It was considered a type of intellectual sin to separate...
It was considered a type of intellectual sin to separate knowledge into compartments, although each branch of knowledge had its own methodology which was strictly adhered to. That is, the methodology for the study of logic was not the same as that of grammar, and you would not mix the two together. Or if you were studying chemistry, you could not apply methods of the study of Sufism to it, and vice versa.
But the methods themselves were rooted in a worldview and hierarchy of knowing that related them together.
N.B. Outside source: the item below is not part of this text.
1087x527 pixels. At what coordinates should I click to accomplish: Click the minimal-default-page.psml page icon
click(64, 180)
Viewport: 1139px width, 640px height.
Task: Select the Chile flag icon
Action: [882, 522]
The universal figures we have in Islamic civilization, people such as al-Fārābī, Ibn Sīnā, and Omar Khayyām, were all polymaths.
These people were not only many-sided geniuses; they were also totally integrated personalities who had a wholesome view of knowledge-all based on tawḥīd , Unity, which implies not only tawḥīd of the Divine Being, but also the tawḥīd of His creation, existentially, that is the relation of creatures to each other, as well as tawḥīd of knowledge.
I have alluded to this matter in my Knowledge and the Sacred [SUNY Press, 1989], which is a heavy metaphysical book meant for those who have studied such matters for some time.
So, on the one hand, all of the different intellectual rational and transmitted disciplines in Islamic civilization are to be designated by the term “ Islamic sciences ”, whether they are Qurʾānic commentary, grammar, or logic; and on the other hand, one has to differentiate the term from “Islamic science”, which usually refers specifically to the natural and mathematical sciences. In my own writings, depending on the context, I have used both terms, plural and singular.
When I write “Islamic science”, let us say in my book Science and Civilization in Islam [Harvard University Press, 1968], I mean the natural and mathematical sciences, not the religious or linguistic and literary sciences. However, sometimes, when we talk about Islamic education, I have written “ Islamic sciences ” in the sense of organized knowledge.
Science ultimately means organized knowledge, and “ Islamic sciences ” are those branches of knowledge that have been cultivated in Islamic civilization according to the principles of Islamic revelation. At least that is my (and other traditional scholars’) understanding of it.